By Jonathan Walsh
By Jonathan Walsh
Rabat – The authorities of the British island of Guernsey announced today that it would not take any refugees displaced by the ongoing conflicts in Syria, which has claimed the lives of over 250,000 people, stating that the they can’t ensure their safety.
Speaking to the BBC, Chief Minister Jonathan Le Tocq also cited worries about potential strains on infrastructure as a reason for the decision.
“There’s certainly a lot of Islamophobia and negativity that’s been around […] It would be difficult for us to ensure that [the refugees] would find security and stability here in Guernsey,” said Le Tocq.
Guernsey is one of a number of islands located in the English Channel near France, and has a current population of 65,849 people.
Aid worker and former journalist Eddie Parks described the minister’s explanation as being “awful, awful commentary,” and that the situation is “disgraceful.”
He pointed to the island’s long history of acceptance of refugees, which goes back to the 19th century, as a reason for his dismay at the situation.
Le Tocq did attempt to balance the narrative by adding that the Guernsey Overseas Aid Commission had given £90,000 to charities tasked with helping refugees. He added that the decision to refuse those seeking asylum disappointed him on a personal level.

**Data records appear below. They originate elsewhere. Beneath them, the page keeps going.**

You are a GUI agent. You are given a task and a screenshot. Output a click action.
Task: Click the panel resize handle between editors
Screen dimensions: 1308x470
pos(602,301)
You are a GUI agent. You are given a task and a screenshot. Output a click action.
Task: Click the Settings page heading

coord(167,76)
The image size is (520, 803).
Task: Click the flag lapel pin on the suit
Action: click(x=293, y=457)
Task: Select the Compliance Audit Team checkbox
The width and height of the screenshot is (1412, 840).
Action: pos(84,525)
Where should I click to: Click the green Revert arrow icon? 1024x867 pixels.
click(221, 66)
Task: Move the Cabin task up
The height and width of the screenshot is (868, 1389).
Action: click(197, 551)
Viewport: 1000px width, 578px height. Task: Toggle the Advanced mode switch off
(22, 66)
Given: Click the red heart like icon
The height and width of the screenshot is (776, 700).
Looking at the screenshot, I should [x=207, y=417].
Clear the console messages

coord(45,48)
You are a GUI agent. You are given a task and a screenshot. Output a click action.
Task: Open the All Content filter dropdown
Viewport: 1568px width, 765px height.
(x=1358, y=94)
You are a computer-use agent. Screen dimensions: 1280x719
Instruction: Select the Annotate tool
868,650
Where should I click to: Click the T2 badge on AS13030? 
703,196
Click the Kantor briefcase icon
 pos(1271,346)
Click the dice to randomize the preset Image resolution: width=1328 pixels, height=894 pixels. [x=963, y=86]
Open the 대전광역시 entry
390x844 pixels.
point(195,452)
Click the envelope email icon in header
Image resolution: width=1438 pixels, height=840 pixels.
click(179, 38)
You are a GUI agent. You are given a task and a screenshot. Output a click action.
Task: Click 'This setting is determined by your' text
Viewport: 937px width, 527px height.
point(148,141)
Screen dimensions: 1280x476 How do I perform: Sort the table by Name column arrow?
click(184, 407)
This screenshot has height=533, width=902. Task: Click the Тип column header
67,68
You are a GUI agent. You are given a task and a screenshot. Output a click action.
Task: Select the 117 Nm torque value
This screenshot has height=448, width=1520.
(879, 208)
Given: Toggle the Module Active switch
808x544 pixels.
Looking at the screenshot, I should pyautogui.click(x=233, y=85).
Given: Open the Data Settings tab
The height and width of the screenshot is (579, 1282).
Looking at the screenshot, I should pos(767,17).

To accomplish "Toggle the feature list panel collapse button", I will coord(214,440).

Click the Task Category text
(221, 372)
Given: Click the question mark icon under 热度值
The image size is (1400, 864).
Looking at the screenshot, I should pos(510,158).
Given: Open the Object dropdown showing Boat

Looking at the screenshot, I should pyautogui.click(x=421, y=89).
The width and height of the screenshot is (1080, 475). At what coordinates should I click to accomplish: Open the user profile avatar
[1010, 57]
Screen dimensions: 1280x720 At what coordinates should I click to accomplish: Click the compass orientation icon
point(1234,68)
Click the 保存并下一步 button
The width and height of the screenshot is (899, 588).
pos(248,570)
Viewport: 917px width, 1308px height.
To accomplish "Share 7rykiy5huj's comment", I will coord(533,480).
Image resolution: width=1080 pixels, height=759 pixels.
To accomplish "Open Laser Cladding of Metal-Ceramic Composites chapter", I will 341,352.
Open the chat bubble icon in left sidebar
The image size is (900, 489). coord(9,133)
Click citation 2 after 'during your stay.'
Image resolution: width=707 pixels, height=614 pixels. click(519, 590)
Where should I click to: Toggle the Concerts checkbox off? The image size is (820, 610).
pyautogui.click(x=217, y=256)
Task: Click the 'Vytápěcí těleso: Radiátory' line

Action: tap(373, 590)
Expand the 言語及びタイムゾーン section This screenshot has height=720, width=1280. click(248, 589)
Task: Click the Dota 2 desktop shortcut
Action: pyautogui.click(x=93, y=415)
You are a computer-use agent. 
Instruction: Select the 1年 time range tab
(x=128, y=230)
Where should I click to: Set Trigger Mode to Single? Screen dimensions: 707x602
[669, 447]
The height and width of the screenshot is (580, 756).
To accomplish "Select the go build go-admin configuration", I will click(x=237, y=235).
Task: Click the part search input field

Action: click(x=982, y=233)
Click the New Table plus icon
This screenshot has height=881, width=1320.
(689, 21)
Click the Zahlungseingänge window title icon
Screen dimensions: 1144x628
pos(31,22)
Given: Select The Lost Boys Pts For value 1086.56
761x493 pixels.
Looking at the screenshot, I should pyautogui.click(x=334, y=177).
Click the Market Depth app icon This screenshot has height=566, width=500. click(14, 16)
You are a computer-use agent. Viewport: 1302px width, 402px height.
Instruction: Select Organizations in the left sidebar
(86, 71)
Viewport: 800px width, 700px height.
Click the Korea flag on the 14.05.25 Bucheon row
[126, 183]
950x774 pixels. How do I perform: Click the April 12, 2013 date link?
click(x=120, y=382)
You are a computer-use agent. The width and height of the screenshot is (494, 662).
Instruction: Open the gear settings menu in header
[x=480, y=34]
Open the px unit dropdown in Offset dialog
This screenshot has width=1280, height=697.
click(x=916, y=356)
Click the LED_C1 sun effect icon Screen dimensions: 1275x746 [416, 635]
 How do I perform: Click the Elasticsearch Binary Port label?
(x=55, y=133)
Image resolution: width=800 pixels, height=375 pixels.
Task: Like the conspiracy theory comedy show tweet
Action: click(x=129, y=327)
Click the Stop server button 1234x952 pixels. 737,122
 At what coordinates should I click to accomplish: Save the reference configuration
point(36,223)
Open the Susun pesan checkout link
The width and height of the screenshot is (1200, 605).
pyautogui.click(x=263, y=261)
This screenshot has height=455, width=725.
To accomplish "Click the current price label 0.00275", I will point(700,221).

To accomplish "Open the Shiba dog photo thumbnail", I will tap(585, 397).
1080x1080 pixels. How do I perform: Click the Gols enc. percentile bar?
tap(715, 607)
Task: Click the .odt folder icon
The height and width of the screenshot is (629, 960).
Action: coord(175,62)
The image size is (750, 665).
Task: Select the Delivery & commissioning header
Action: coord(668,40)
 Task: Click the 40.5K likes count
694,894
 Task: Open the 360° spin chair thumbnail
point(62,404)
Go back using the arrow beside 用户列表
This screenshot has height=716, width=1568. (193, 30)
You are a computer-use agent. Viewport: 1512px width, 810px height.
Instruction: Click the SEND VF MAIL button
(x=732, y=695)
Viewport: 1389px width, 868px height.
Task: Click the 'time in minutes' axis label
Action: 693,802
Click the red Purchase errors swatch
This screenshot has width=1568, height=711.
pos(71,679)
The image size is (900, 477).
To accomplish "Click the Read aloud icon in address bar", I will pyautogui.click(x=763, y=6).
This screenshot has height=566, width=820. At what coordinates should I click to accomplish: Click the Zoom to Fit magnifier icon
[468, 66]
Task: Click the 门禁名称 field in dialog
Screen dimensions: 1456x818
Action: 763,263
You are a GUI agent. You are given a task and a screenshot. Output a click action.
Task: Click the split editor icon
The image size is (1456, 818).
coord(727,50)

Jersey, a similar island located 50km from Guernsey, had also announced in December that they would not take refugees. In an interview with the BBC, the island’s chief minister claimed that they only wanted to take “5 or 6 families.” However, by accepting this number of refugees, the European Convention on Human Rights states that they are obliged to take any other additional migrants in the United Kingdom.